------ SOURCE RECORDS ------

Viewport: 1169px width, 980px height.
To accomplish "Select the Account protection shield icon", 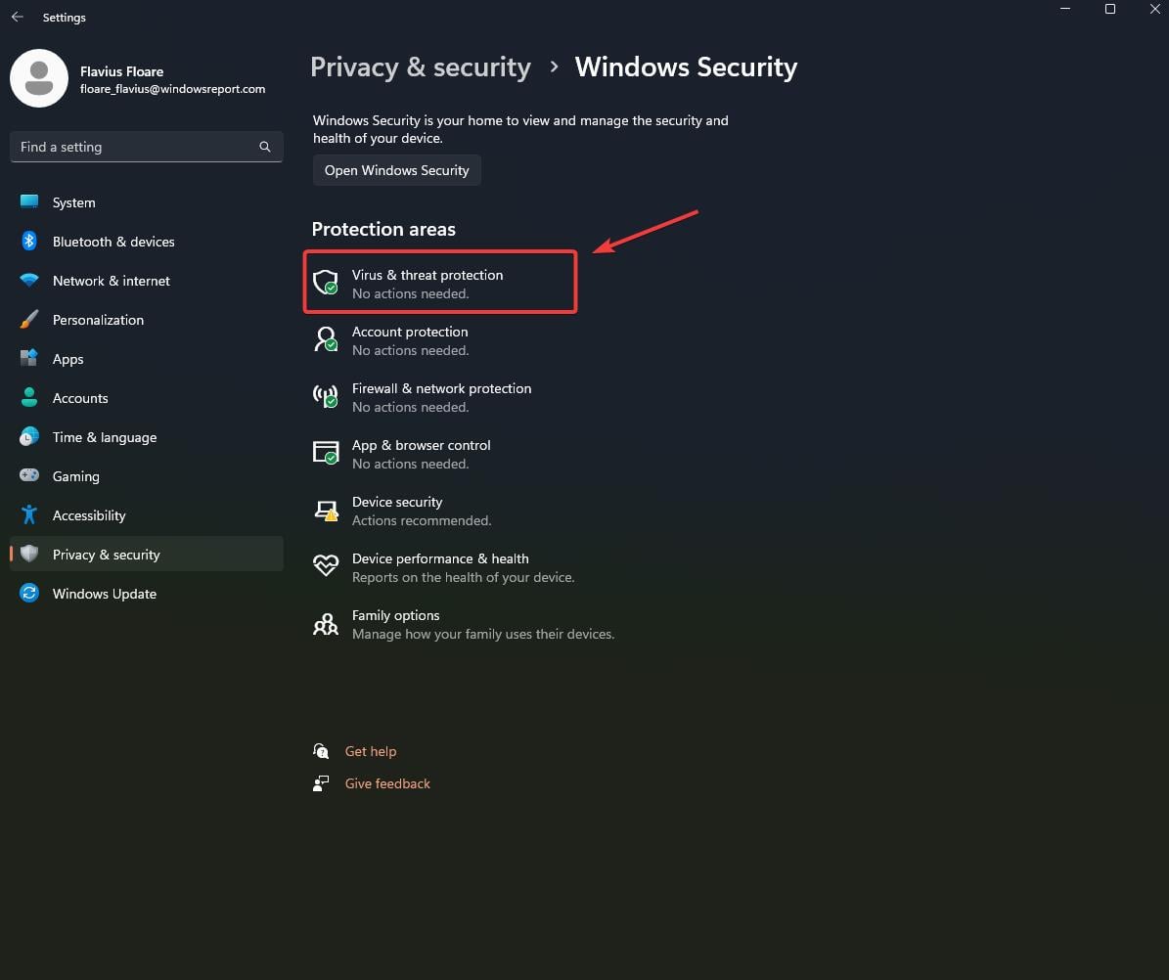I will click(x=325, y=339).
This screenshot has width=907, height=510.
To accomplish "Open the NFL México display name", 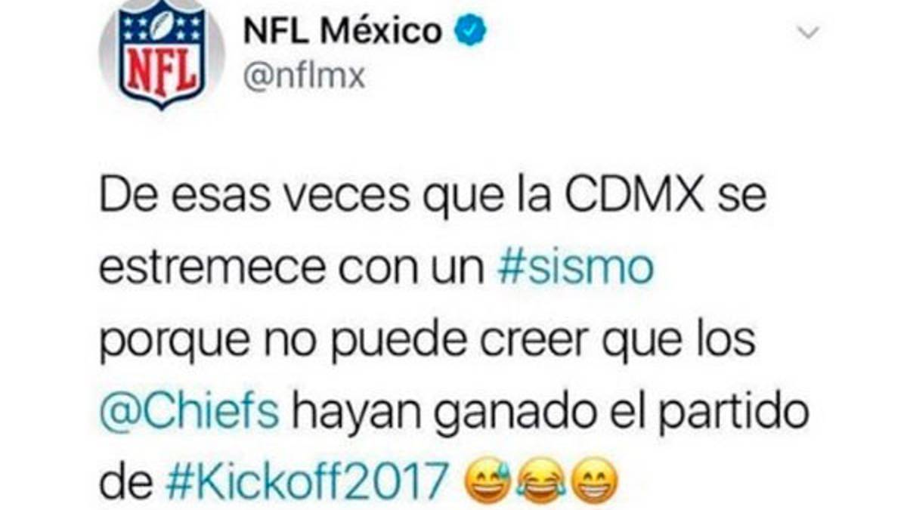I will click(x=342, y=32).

------
------ SOURCE RECORDS ------

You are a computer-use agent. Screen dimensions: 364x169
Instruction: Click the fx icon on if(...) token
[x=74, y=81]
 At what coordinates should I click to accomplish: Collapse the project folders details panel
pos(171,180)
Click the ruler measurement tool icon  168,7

------
------ SOURCE RECORDS ------

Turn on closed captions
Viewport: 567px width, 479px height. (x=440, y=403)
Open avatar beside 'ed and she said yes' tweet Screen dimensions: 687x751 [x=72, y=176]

------

§ EXERCISE DETAILS
Output the records again word for word, starting with the line that contains "You are a computer-use" and going on through the line that contains "Click the ruler", both included.

§ TASK RESULT
You are a computer-use agent. Screen dimensions: 364x169
Instruction: Click the fx icon on if(...) token
[x=74, y=81]
 At what coordinates should I click to accomplish: Collapse the project folders details panel
pos(171,180)
Click the ruler measurement tool icon  168,7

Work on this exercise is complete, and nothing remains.